THE COMFORTING POWER AND FRIENDSHIP OF THE HOLY SPIRIT

“And I will pray to the Father, and he shall give you another Comforter, that he may abide with you forever” (John 14:16)

In this note we will be discussing the tremendous comfort and strength the Holy Spirit can bring to someone suffering from loneliness, ostracization, and the crushing difficulties of life.

A great spiritual writer of the twentieth century wrote the following:

“God the Holy Spirit is the divine friend of the human souls to whom he is sent. Jesus sends his Holy Spirit to us in order, among other purposes, to banish from our life on earth that which constitutes one of the great pains of our present existence. There are few things so hard for a man to bear as loneliness and isolation. Man is not made to live alone. In a world which is ever hostile to Christ and will always hate his followers as it hated him, the Christian necessarily suffers from a certain measure of ostracism.

Moreover, the Christian has to bear the loneliness that, with the advance of years, is the common lot of mortals. Death and other causes tend to thin the ever narrowing circle of one’s friends and acquaintances. How frequently the pathos of this abandonment shows in the eyes of the aged whose contemporaries have vanished year by year.

Jesus has provided for the comfort of lonely hearts.

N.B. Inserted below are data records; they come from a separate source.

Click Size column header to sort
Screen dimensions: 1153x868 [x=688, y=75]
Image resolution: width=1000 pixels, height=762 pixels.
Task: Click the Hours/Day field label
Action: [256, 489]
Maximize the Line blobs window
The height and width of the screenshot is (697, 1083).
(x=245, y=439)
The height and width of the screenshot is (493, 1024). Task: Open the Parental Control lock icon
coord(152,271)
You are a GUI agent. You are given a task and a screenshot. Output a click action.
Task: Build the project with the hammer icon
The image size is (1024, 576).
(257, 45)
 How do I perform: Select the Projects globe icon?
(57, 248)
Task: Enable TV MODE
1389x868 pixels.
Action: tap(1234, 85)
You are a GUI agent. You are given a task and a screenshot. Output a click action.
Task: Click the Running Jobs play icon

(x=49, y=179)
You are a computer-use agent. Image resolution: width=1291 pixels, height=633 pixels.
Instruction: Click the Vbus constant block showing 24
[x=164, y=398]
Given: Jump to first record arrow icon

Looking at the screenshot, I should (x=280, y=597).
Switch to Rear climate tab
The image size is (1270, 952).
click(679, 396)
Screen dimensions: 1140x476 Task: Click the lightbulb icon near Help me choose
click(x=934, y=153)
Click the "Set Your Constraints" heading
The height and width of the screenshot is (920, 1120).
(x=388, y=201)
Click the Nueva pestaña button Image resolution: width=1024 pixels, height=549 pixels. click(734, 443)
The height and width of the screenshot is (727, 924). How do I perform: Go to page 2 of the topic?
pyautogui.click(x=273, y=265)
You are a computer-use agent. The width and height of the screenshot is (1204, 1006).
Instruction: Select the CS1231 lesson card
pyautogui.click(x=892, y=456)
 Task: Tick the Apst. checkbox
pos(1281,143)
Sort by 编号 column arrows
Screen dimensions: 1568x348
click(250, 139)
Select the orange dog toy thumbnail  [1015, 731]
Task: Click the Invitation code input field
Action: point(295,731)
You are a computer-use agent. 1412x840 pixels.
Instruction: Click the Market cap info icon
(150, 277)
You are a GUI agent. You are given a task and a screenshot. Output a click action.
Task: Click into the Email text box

When it comes to a human creature, neither to love nor to be loved by anyone, then existence has turned to dust and ashes. The disciples of Christ need never experience this dread starvation, this withering of their powers of affection, seeing that they may, by grace, possess within themselves in the closest intimacy a Person who, by the Word of Truth [Jesus], has been declared to be preeminently a consoler (John 14:16) – a Person who may be loved without limits and who repays every mark of affection by more than the hundredfold in warmth and tenderness. Consider for a moment the POWER of loving in the Holy Spirit who is love personified, who IS the personal love between the Father and the Son!

The Holy Spirit has not only an infinite capacity for friendship – He has, as well, an infinite power to make his friendship effective for the consolation and comfort of those he loves. In the great trails of life, notably in the bereavement caused by the death of those dearest to us, how impotent we find the well-meaning efforts of our friends to touch our grief with healing. When the soul is burdened by a great sorrow, nothing can bring alleviation and strength except that which can penetrate and change the spirit of man. This the Divine Friend – the Holy Spirit – alone is capable of doing.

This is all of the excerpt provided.